> _What is being asked_
Write the next part of the text about the film Chaos, starting right after its final sentence.

> _Document extract_

The suspect reveals Lorenz is Scott Curtis, the brother of John shot earlier, and Conners leads a stakeout at an address where all the gang are to meet that night; Scott's house. Forced to go before Scott arrives, a shootout results in both suspects' deaths, and a bomb blows up the building while Conners is inside. Dekker is devastated but realizes that Callo's signature requesting material from the evidence storage was forged by the evidence custody officer, who reveals that Scott is actually York. In a flashback, York stands on the bridge and fires the first shot, killing the hostage in the opening sequence. Tracking Lorenz/York's mobile phone, Dekker surprises York at a diner, and York takes a woman hostage in a reversal of the standoff on the bridge. Dekker chases and eventually kills York.

When Dekker pays for his coffee at the diner, he discovers the banknote Conners used to pay for lunch with is also scented, which means Conners was also involved in taking the money from police evidence. Dekker finds a copy of James Gleick's Chaos: Making a New Science in Conners' house, showing he had faked an earlier ignorance of the mathematics. On a hunch, Dekker looks for airline tickets booked in Gleick's name and runs to the airport.

During a mobile call between the now disguised Conners and the searching Dekker at the busy airport, flashbacks reveal how the seemingly unconnected events in the film form a pattern, just as predicted in chaos theory. Conners reveals that he placed his badge on the corpse of one of York's henchmen before the explosion. Conners and York recruited a group of ex-convicts from their past. Callo was framed for being a dirty cop. Conners ends the call, walks casually to a private jet, and takes off while sipping champagne.

Cast

Production
The film was a co-production between the United Kingdom, Canada, and the United States. Principal photography took place in Seattle, Washington and Vancouver, British Columbia, in locations including Simon Fraser University and the Burrard Street Bridge.

The film was originally set to be produced by Franchise Pictures with distribution by Warner Bros., which began to suffer serious financial problems early into production due to the failures of its previous film Battlefield Earth, and allegations of fraud concerning artificial inflation of the film's budget to increase investment from German production company Intertainment AG. This led to Franchise's then-parent company Mobius International to take over production. Due to last-minute budgetary constraints imposed by the new producers, the film's script was heavily rewritten to accommodate a reduced shooting schedule (40 days to 22 days). Lead actor Jason Statham had signed a two-picture deal with Franchise, a deal which included both Chaos and a heist film titled Baker Street. The latter was placed on hold after Franchise filed for Chapter 11 Bankruptcy, where it was eventually produced by Relativity Media and released in 2008 under the title The Bank Job.

> _Supplied material_
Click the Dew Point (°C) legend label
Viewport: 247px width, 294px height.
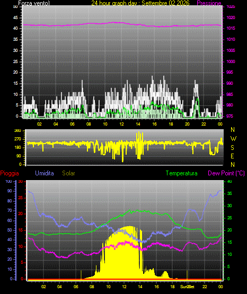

> _Result_
Release
Screen Gems at one point was attached as the film's theatrical distributor, but a financial deal couldn't be made regarding release prints and advertising between the studio and producers. Eventually Lionsgate picked up the film and went through the same drama with producers, leading to a three-year delay in the film's North American release.

Reception 
Michael S. Gant of Metro Silicon Valley wrote, "The plot depends on an impossible chain of coincidences, but there are some decent car chases." Ian Jane of DVD Talk rated it 2.5/5 stars and wrote, "Chaos has a nice twist towards the end but is otherwise riddled with bad action movie clichés and poorly written dialogue."  Jeffrey Kauffman, also of DVD Talk, rated it 3/5 stars and wrote, "Chaos isn't a bad film; it just isn't a very good one either."  Tom Becker DVD Verdict wrote, "Chaos isn't a great movie, but it's entertaining and manages to keep you off-kilter for much of its running time. While the film is ultimately too clever for its own good, Giglio gets points for trying to smart-up the genre." Also writing for DVD Verdict, David Johnson said, "Chaos may not redefine what's possible in the police suspense thriller, but it's satisfying and entertaining enough to earn a look-see by fans of the genre or anyone hankering for a decent, plot-twist-heavy actioner."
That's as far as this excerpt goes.